This patch introduces the new argument
[,elevateprivileges=allow|deny|children] to the `-sandbox on'. It allows
or denies Qemu process to elevate its privileges by blacklisting all
set*uid|gid system calls. The 'children' option will let forks and
execves run unprivileged.
Signed-off-by: Eduardo Otubo <otubo@redhat.com>
---
include/sysemu/seccomp.h | 1 +
qemu-options.hx | 9 ++++++---
qemu-seccomp.c | 29 +++++++++++++++++++++++++++++
vl.c | 22 ++++++++++++++++++++++
4 files changed, 58 insertions(+), 3 deletions(-)
diff --git a/include/sysemu/seccomp.h b/include/sysemu/seccomp.h
index 7a7bde246b..e6e78d85ce 100644
--- a/include/sysemu/seccomp.h
+++ b/include/sysemu/seccomp.h
@@ -16,6 +16,7 @@
#define QEMU_SECCOMP_H
#define OBSOLETE 0x0001
+#define PRIVILEGED 0x0010
#include <seccomp.h>
diff --git a/qemu-options.hx b/qemu-options.hx
index 54e492f36a..34d33a812e 100644
--- a/qemu-options.hx
+++ b/qemu-options.hx
@@ -4004,17 +4004,20 @@ Old param mode (ARM only).
ETEXI
DEF("sandbox", HAS_ARG, QEMU_OPTION_sandbox, \
- "-sandbox on[,obsolete=allow] Enable seccomp mode 2 system call filter (default 'off').\n" \
- " obsolete: Allow obsolete system calls\n",
+ "-sandbox on[,obsolete=allow][,elevateprivileges=allow|deny|children] Enable seccomp mode 2 system call filter (default 'off').\n" \
+ " obsolete: Allow obsolete system calls\n"

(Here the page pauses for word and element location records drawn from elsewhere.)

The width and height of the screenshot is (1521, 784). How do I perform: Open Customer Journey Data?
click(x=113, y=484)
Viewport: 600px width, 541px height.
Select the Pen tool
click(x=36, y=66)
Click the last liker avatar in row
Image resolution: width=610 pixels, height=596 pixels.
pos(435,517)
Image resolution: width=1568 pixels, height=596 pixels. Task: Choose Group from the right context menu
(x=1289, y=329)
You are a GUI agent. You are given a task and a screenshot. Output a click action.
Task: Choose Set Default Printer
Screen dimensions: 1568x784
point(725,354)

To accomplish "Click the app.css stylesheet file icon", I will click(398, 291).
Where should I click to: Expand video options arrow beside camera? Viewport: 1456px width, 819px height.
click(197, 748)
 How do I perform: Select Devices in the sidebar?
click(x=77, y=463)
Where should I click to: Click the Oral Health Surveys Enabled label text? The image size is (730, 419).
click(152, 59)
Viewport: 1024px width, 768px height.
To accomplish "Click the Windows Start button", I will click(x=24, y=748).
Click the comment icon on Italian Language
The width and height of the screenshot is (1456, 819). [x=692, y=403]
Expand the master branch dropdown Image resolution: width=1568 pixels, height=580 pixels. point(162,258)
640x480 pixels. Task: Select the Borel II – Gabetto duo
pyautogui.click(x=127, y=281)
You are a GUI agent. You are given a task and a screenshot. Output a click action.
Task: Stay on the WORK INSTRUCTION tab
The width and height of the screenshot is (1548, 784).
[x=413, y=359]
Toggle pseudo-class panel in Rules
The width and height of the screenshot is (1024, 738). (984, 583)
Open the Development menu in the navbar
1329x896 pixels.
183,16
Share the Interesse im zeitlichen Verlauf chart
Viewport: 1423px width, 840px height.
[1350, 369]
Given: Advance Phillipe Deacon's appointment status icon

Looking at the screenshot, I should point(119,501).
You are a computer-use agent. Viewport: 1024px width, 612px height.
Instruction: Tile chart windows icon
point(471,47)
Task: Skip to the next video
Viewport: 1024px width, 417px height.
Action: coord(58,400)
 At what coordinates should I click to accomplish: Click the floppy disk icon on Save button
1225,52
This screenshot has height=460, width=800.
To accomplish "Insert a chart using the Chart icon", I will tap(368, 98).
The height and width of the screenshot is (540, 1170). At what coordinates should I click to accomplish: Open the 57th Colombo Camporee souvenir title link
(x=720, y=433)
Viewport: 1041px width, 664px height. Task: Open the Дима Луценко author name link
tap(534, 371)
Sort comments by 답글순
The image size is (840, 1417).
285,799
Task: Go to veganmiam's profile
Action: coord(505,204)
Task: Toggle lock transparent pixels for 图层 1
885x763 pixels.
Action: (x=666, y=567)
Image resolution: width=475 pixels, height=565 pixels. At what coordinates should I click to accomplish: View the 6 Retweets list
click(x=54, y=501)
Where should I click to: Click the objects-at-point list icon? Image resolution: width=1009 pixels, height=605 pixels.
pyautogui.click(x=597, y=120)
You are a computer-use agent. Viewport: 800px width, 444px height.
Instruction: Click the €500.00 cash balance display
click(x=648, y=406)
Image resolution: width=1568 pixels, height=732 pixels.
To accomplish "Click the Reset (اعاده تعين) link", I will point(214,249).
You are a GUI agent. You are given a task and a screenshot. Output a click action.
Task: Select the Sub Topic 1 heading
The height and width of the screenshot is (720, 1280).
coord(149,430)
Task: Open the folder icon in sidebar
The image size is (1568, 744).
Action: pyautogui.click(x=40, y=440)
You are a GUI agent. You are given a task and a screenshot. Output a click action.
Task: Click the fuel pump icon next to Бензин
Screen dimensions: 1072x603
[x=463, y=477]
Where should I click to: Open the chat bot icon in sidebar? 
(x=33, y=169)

+ " elevateprivileges: allows or denies Qemu process to elevate its privileges by blacklisting all set*uid|gid system calls. 'children' will deny set*uid|gid system calls for main Qemu process but will allow forks and execves to run unprivileged\n",
QEMU_ARCH_ALL)
STEXI
-@item -sandbox @var{arg}[,obsolete=@var{string}]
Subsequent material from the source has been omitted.